Deadline doesn’t have a clear reason behind Dreamworks’ decision to drop the film, surmising that it could be based on either a conservative attitude after the poor performance of Cowboys & Aliens, or a perceived over-abundance of fight films. Neither of those explanations hold much water; Eminem is a proven star with a large fanbase, and fight films are salable. As to a glut of fight films, really? There’s The Fighter, the upcoming Warrior and… well, not much more. Maybe that Fighter sequel will be in shape by the time Southpaw would be ready to hit screens?
But The Fighter took quite some time to come together, too, with a reduced budget and above-the-line talent foregoing most of their salaries in favor of back-end participation in order to get it made. Deadline suggests that a similar approach could be key to getting Southpaw into fighting shape.

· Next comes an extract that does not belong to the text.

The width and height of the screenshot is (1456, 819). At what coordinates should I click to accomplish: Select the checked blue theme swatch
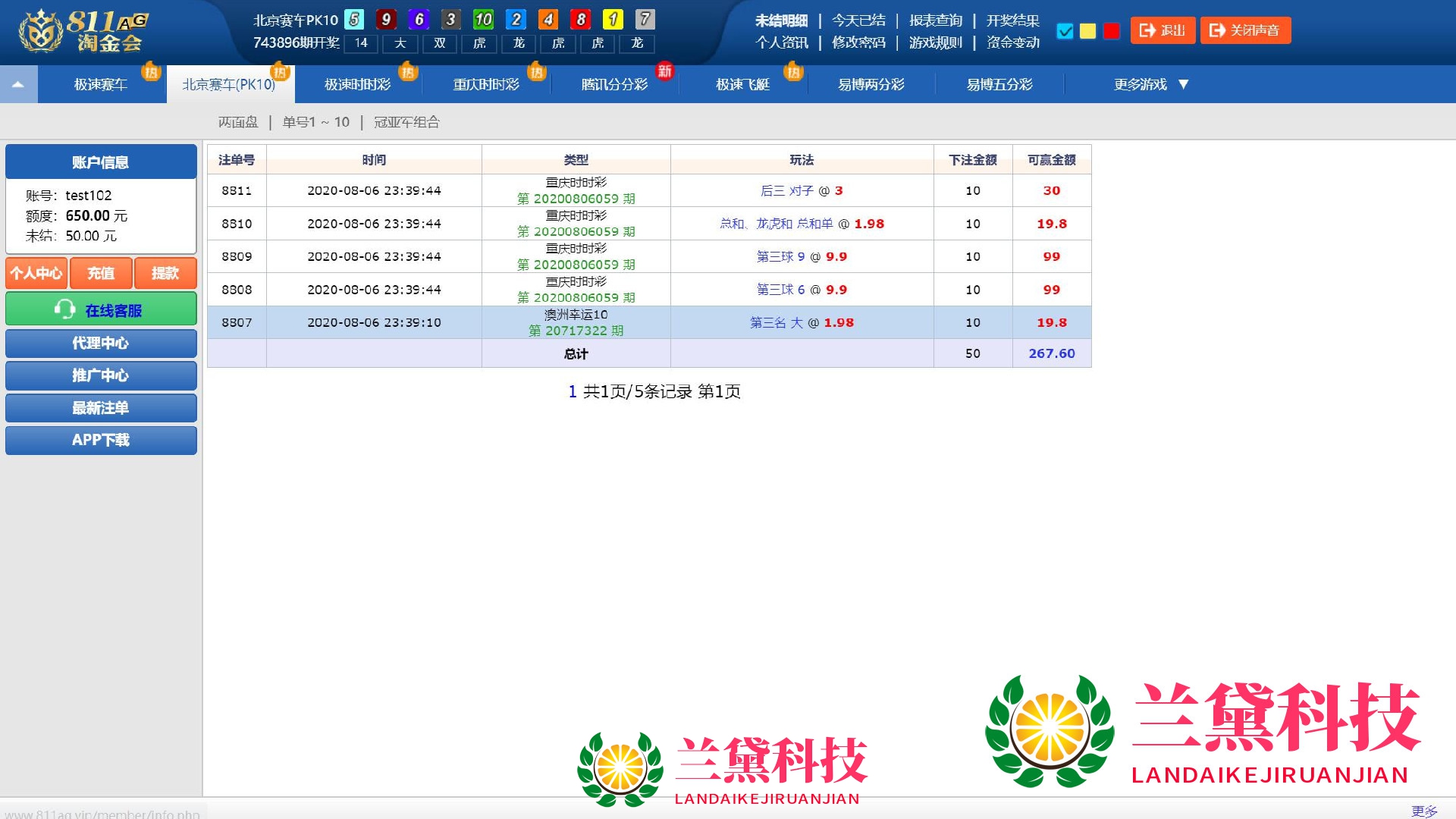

Just to refresh your memory, here’s how Sutter explained the project last year:
I took meetings with Marshall’s producing partners over the past 7 years, looking for something to do together. I know he’s very selective and doesn’t do a lot. But he shared so much of his personal struggle in this raw and very honest album, one that I connected with on a lot of levels. He is very interested in the boxing genre, and it seemed like an apt metaphor, because his own life has been a brawl. In a way, this is a continuation of the 8 Mile story, but rather than a literal biography, we are doing a metaphorical narrative of the second chapter of his life. He’ll play a world champion boxer who really hits a hard bottom, and has to fight to win back his life for his young daughter. At its core, this is a retelling of his struggles over the last five years of his life, using the boxing analogy. I love that the title refers to Marshall being a lefty, which is to boxing what a white rapper is to hip hop; dangerous, unwanted and completely unorthodox. It’s a much harder road for a southpaw than a right handed boxer.